Uitspraak 201902109/2/R1


Volledige tekst

201902109/2/R1.
Datum uitspraak: 26 april 2019

AFDELING
BESTUURSRECHTSPRAAK

Uitspraak van de voorzieningenrechter van de Afdeling bestuursrechtspraak van de Raad van State op een verzoek om het treffen van een voorlopige voorziening (artikel 8:81 van de Algemene wet bestuursrecht) in het geding tussen onder meer:

[verzoeker A] en [verzoeker B], beiden wonend te Voorthuizen, gemeente Barneveld (hierna gezamenlijk en in enkelvoud: [verzoeker]),

verzoekers,

en

1.    de raad van de gemeente Barneveld,

2.    het college van burgemeester en wethouders van de gemeente Barneveld,

verweerders.

Procesverloop

Bij besluit van 30 januari 2019 heeft de raad het bestemmingsplan "Kromme Akker-Zuid" vastgesteld.

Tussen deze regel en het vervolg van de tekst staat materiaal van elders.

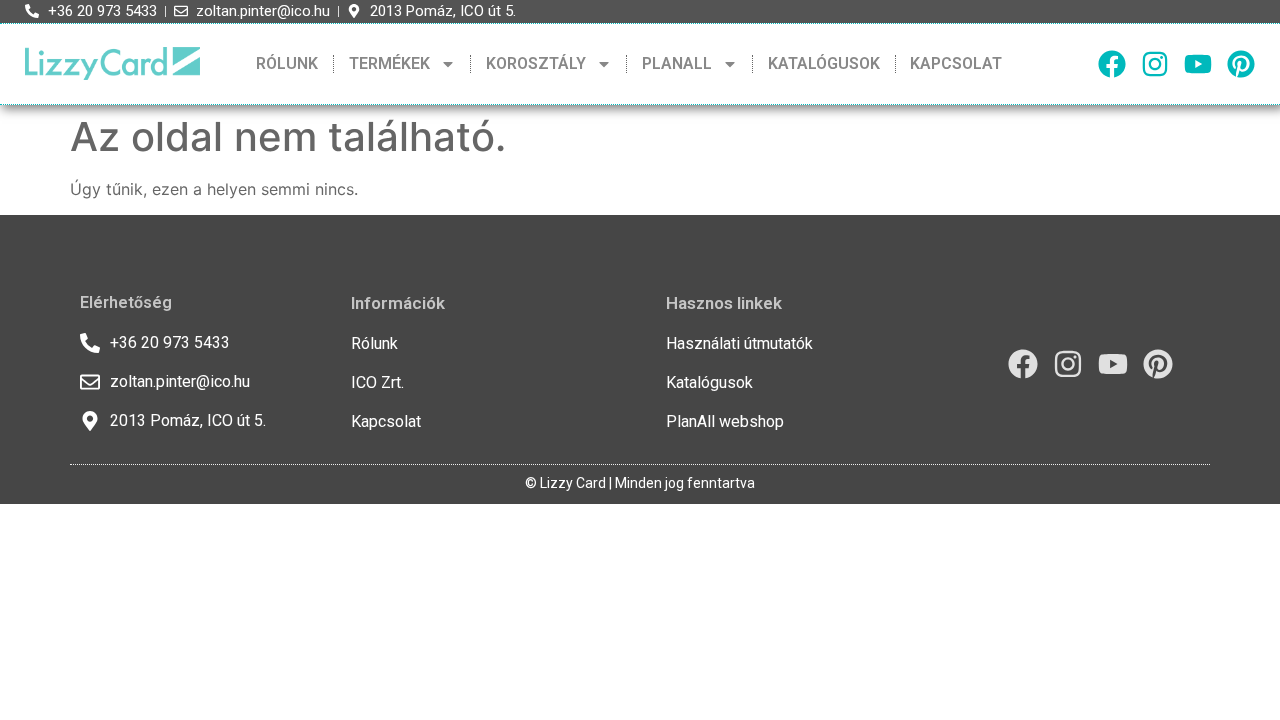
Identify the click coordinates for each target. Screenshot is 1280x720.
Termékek (389, 63)
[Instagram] (1155, 64)
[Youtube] (1198, 64)
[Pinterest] (1241, 64)
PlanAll (677, 63)
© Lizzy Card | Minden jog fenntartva (640, 483)
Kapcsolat (956, 63)
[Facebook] (1112, 64)
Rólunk (287, 63)
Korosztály (536, 63)
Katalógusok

Bij besluit van 7 februari 2019 heeft het een omgevingsvergunning verleend als bedoeld in artikel 2.1, eerste lid, onder a, van de Wet algemene bepalingen omgevingsrecht voor de bouw van drie woningen op het perceel Wikselaarseweg.

[verzoeker] heeft beroep ingesteld tegen het besluit tot vaststelling van het bestemmingsplan.

[verzoeker] heeft de voorzieningenrechter verzocht een voorlopige voorziening te treffen.

De raad en het college hebben nadere stukken ingediend.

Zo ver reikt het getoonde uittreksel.